The mindset shift: a data structure is a deal. You trade something to make one operation cheap. A list makes ordered iteration and append cheap; it makes "find by value" expensive. Know what each structure is fast and slow at, and the right pick becomes obvious.
Prerequisites¶
- Required: You can write loops, lists/arrays, and functions in at least one language (examples here use Go, Java, and Python).
- Required: You've seen the words list/array, set, and map/dictionary and used at least one of each.
- Helpful: A rough sense of big-O — "O(n) means the work grows with the size of the input." The
big-o-analysisskill covers it; you don't need more than the intuition here. - Helpful: You've once watched a program get slow as its input grew. That slowdown is what this anti-pattern explains.
Glossary¶
| Term | Definition |
|---|---|
| Access pattern | How your code uses a collection: do you mostly append? look up by key? check membership? sort? The pattern should drive the choice of structure. |
| Cost model | The big-O cost of each operation on a structure — what's cheap, what's expensive. |
| Membership test | Asking "does this collection contain x?" Written x in list (Python), list.contains(x) (Java), or a loop (Go). |
| List / array / slice | An ordered, index-able sequence. Cheap append and iteration; O(n) to find a value or check membership. |
| Set | An unordered collection of unique values with O(1) average membership test. The right tool for "have I seen this?" |
| Map / dictionary / hash | Key → value lookup in O(1) average. The right tool for "find the record with this id." |
| O(1) / O(n) / O(n²) | Constant / linear / quadratic cost. O(1) doesn't grow with input; O(n²) blows up fast. |
The Idea: Every Structure Is Fast at Some Things, Slow at Others¶
There is no "best" collection — only the best one for what you're doing. Here's the short version of the cost table you'll spend the rest of this topic internalizing:
| Structure | Append / add | Find by value (membership) | Look up by key | Keeps order? |
|---|---|---|---|---|
| List / array | O(1)* | O(n) | n/a | yes (insertion) |
| Set | O(1) avg | O(1) avg | n/a | no |
| Map / dict | O(1) avg | O(n) over values | O(1) avg by key | no (usually) |
*Amortized — see professional.md for why "amortized" matters.

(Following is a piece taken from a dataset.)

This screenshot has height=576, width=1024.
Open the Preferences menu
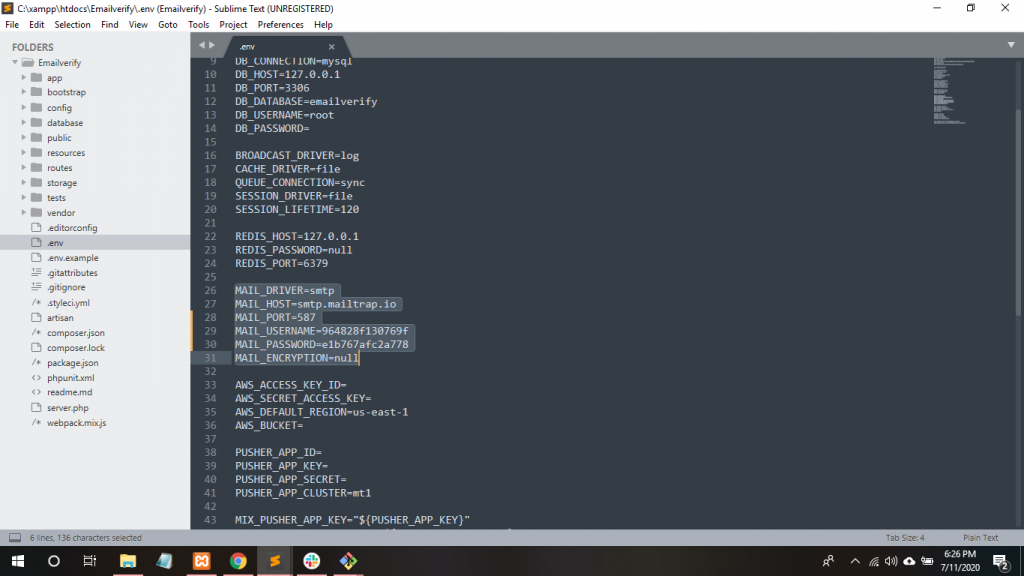[280, 24]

Read that table as a set of deals. The list is great until you ask it "is x in here?" — then it's the slowest option. The set gives up order and key-lookups to make membership instant. The map gives up order to make key-lookups instant. Picking the wrong one means accepting the slow column when the fast column was right there.
The Classic: Membership Check in a List¶
This is the single most common form of the anti-pattern. You have a collection of "blocked" or "seen" or "already-processed" ids, and you check each incoming item against it.
# Python — O(n·m): for every incoming order, scan the whole blocklist.
def filter_allowed(orders, blocked_ids): # blocked_ids is a list
allowed = []
for order in orders: # m orders
if order.user_id not in blocked_ids: # scans up to n blocked ids — O(n)
allowed.append(order)
return allowed
order.user_id not in blocked_ids looks like one cheap operation. It isn't. For a list, in walks the list element by element. If there are m orders and n blocked ids, the inner scan runs n times for each of the m orders: O(n·m). With 50,000 orders and 50,000 blocked ids, that's 2.5 billion comparisons.
The same shape in Go and Java:
// Go — contains() is a linear scan; calling it in a loop is O(n·m).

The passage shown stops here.